Hello,
I’m trying to understand how to help the query planner perform better on large datasets, as well as how to scale clusters effectively. I have a dataset that’s (73494807, 250115) in size, with about 250k whole genomes. I’m fairly certain that I’ve annotated what I need onto it, but I’m struggling with query performance.
Is it best practice to use the most selective filters first? Or can the query optimizer handle all the filters at once?

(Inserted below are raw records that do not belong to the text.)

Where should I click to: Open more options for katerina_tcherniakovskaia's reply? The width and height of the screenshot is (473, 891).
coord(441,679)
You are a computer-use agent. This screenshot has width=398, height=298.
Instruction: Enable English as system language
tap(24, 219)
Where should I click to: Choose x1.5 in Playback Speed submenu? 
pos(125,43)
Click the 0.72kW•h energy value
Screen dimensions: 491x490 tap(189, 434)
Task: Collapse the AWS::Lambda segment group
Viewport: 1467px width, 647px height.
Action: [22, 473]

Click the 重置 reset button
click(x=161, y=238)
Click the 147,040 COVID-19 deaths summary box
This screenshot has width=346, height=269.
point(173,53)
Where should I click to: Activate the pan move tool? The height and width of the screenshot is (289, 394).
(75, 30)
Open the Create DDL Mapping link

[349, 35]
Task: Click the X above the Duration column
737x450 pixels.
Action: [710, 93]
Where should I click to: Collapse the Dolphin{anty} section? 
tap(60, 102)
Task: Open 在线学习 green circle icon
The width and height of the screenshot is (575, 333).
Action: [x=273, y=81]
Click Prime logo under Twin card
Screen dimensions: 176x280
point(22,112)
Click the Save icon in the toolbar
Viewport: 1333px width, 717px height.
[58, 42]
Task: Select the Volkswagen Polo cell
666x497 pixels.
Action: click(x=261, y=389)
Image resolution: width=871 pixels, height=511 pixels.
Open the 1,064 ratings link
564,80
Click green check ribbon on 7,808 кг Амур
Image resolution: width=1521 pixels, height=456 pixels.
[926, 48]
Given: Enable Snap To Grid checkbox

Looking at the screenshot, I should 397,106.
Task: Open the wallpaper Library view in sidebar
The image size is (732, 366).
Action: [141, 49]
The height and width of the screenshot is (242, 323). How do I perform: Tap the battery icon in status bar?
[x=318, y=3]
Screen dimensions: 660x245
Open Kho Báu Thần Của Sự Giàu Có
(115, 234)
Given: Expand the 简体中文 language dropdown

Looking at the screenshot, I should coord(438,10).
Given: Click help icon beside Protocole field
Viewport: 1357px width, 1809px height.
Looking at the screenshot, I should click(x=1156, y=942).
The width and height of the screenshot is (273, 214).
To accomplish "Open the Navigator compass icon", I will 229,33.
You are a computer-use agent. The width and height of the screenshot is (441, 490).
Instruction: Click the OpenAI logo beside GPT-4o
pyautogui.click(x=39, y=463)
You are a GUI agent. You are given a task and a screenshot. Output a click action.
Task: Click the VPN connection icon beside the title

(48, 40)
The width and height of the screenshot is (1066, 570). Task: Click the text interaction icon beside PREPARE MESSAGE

For example, to find samples that have variants with a REVEL score greater than 0.75 in rare variants in a specific gene A2ML1:
# Load the matrix table into a var called mt, and then:
annotated = db.annotate_rows_db(mt, "dbNSFP_variants")
vars_of_interest = annotated\
.filter_rows((annotated.dbNSFP_variants[0]['REVEL_score'] > 0.75) \
& (annotated.dbNSFP_variants[0]['genename'] == "A2ML1")\
& (annotated.dbNSFP_variants[0]['1000Gp3_AF'] <= 0.0001))
target_subs = vars_of_interest.filter_cols(hl.agg.any(vars_of_interest.GT.is_non_ref()))
Would I be better off filtering first by genename, and then in later steps applying the other filters? Also, what’s an effective way to scale clusters, should I prefer fewer bigger nodes or more smaller nodes?